The IT Examiner's quick guide to outsourcing

Analysis Fuelling India's growth

By Akshay Venkataiah @ Wednesday, July 02, 2008 4:52 AM

 
 

In recent years India has become an outsourcing Hub for the West, mainly because of lower costs and a good talent base available in the country.

The outsourcing services include customer care, BPO, medical transcription, telemarketing, market research , manufacturing, designing data management services, engineering services, financial services, creative services, web analytics services, healthcare services, ghost writing, digital image editing services, and software services.

So what exactly is outsourcing and why do companies do this, with India hogging the limelight? There are questions whether or not the economic slowdown will affect the outsourcing trend and even whether it will expand to other areas.

Outsourcing can be defined as a process in which a company delegates some of its in-house operations/processes to a third party. Thus, outsourcing is a contractual transaction through which one company buys services from another while keeping ownership and ultimate responsibility for the underlying processes. The clients inform their provider what they want and how they want the work performed. So the client can authorize the provider to operate as well as redesign basic processes in order to ensure even greater cost and efficiency benefits. Importance in outsourcing should be understood where the third party or partner company takes full responsibility of any part of operations undertaken.

When a company decides to concentrate on what it's best at, it decides to subcontract some of the process such as testing, manufacturing, development to a certain extent to a vendor company to reduce the overhead costs of the main company and make more efficient use of land, labour and resources for more important activities.

A classic example is the Tata Nano car which has stolen the headlines in recent times. Tata Motors has outsourced the body manufacturing responsibility of the Nano to the Lord Swaraj Paul a London based NRI who also runs the Capro group. Many of the information technology companies in the hardware sector have outsourced customer care work and BPO to India as the cost savings are huge due to the abundant supply of talented man power and labour costs when compared to their home countries. Some get their act together and set up their own customer care base in India, examples being Dell and HP, while others outsource the services to partner companies like Infosys, Transworks, and TCS, which reduce the overhead costs and responsibility of the parent company to a large extent.

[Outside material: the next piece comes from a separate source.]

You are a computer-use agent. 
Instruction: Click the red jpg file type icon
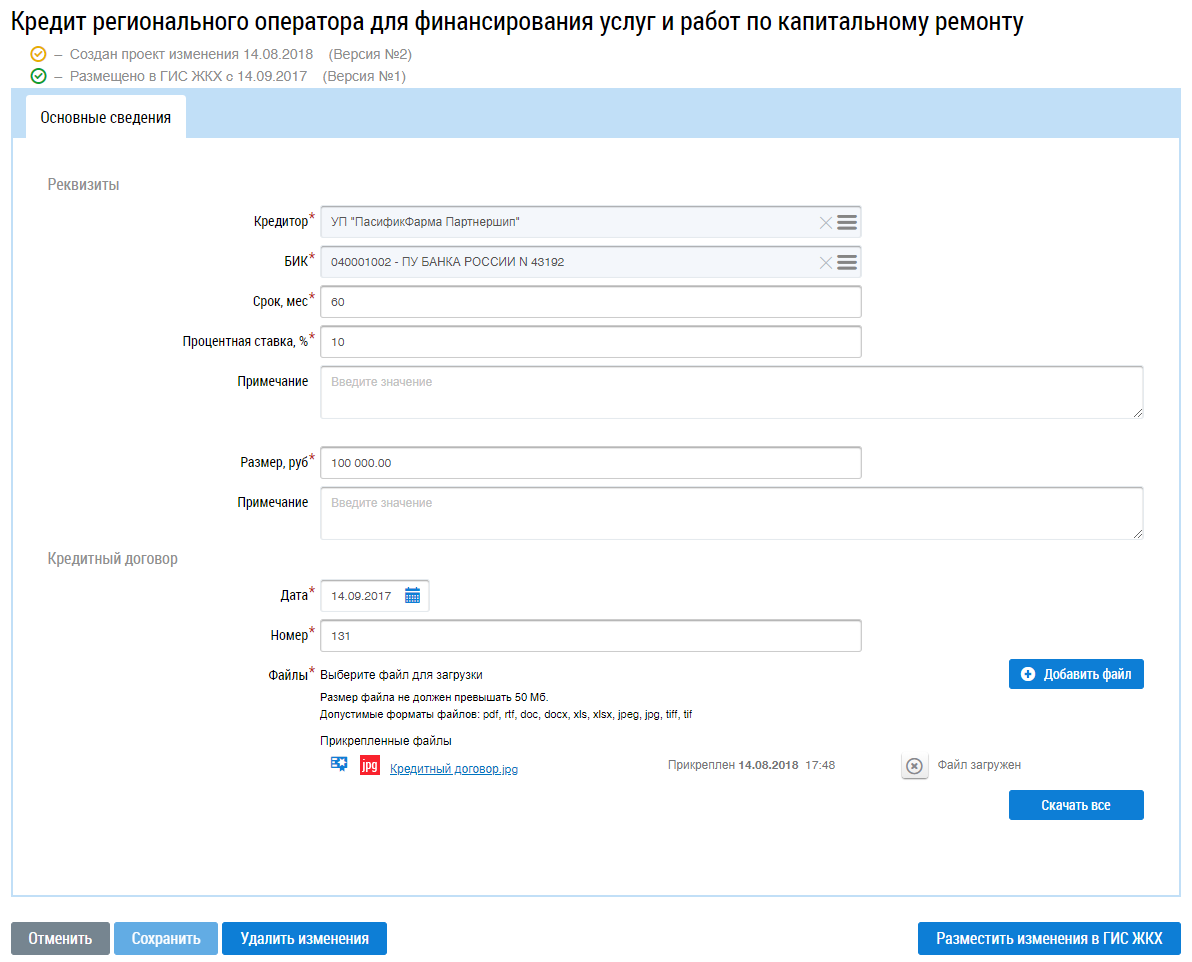point(370,765)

India has been the favorite destination for BPO, customer care and IT services for a long time now. The country enjoys a commanding 63% share of the offshore market. The estimated revenue figures for the financial year 2008 and for BPO in India is $10.9 billion and combining the IT sector the revenue generated has been put at around $30 billion. This 63% is a decline from 70% a year back, despite the industry growing at 38% a year back. That's because of competition from countries such as Eastern Europe, Philippines, Morocco, Egypt, South Africa and China. India is still going to see good growth in the future as the companies in India offer talent with experience of over a decade in the IT and BPO sector and communication has been the strong point of Indians comparatively.

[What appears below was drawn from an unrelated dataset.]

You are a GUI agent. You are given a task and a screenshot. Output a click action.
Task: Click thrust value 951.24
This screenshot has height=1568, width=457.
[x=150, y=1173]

The global economy has faced gloomy days from the beginning of 2008 and the US - from which nearly 80% of IT revenue in the country is generated - is the worst hit. Questions have arisen about the future of IT services outsourcing to India as America is in economic recession. But India offers quality IT, BPO, customer care services to companies outside India, so the future might swing either way with companies outsourcing projects to India and the other developing economies more than before to cut costs.

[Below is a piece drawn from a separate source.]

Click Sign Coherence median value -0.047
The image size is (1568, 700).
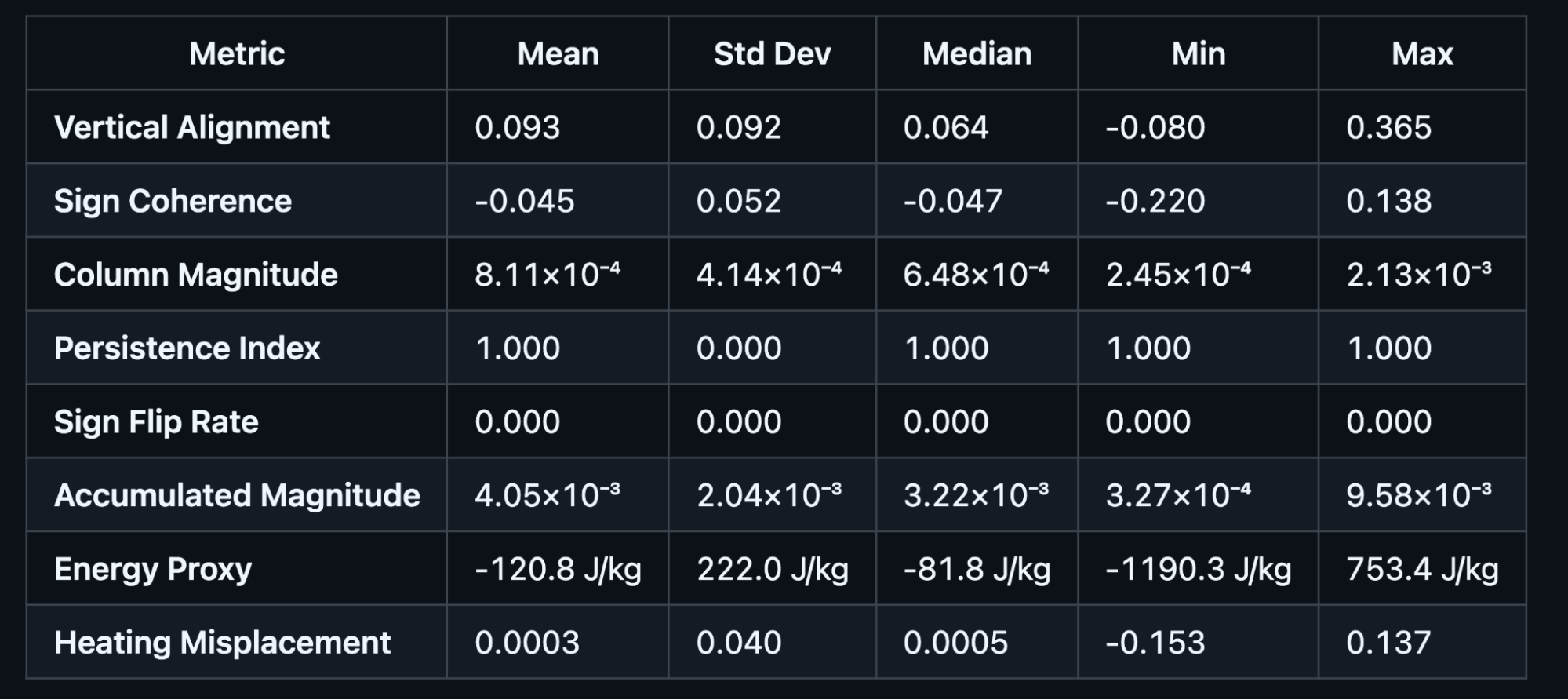pyautogui.click(x=952, y=202)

It's possible that India might see a slowdown in outsourcing of projects with companies themselves entering Indian shores to set up operating bases in the country leaving only the core competency behind, but that is highly unlikely. If the latter happens and we might see Indian IT majors shifting their priorities to consultancy which has been dubbed the future.

According to a silicon.com report, over the next six years, research and analysis outsourcing is poised to outstrip the growth of BPOs with revenues growing to the tune of $17 billion. India is still going to be the favourite due to the talent and the high education levels, capturing nearly 70% of the market share - $12 billion.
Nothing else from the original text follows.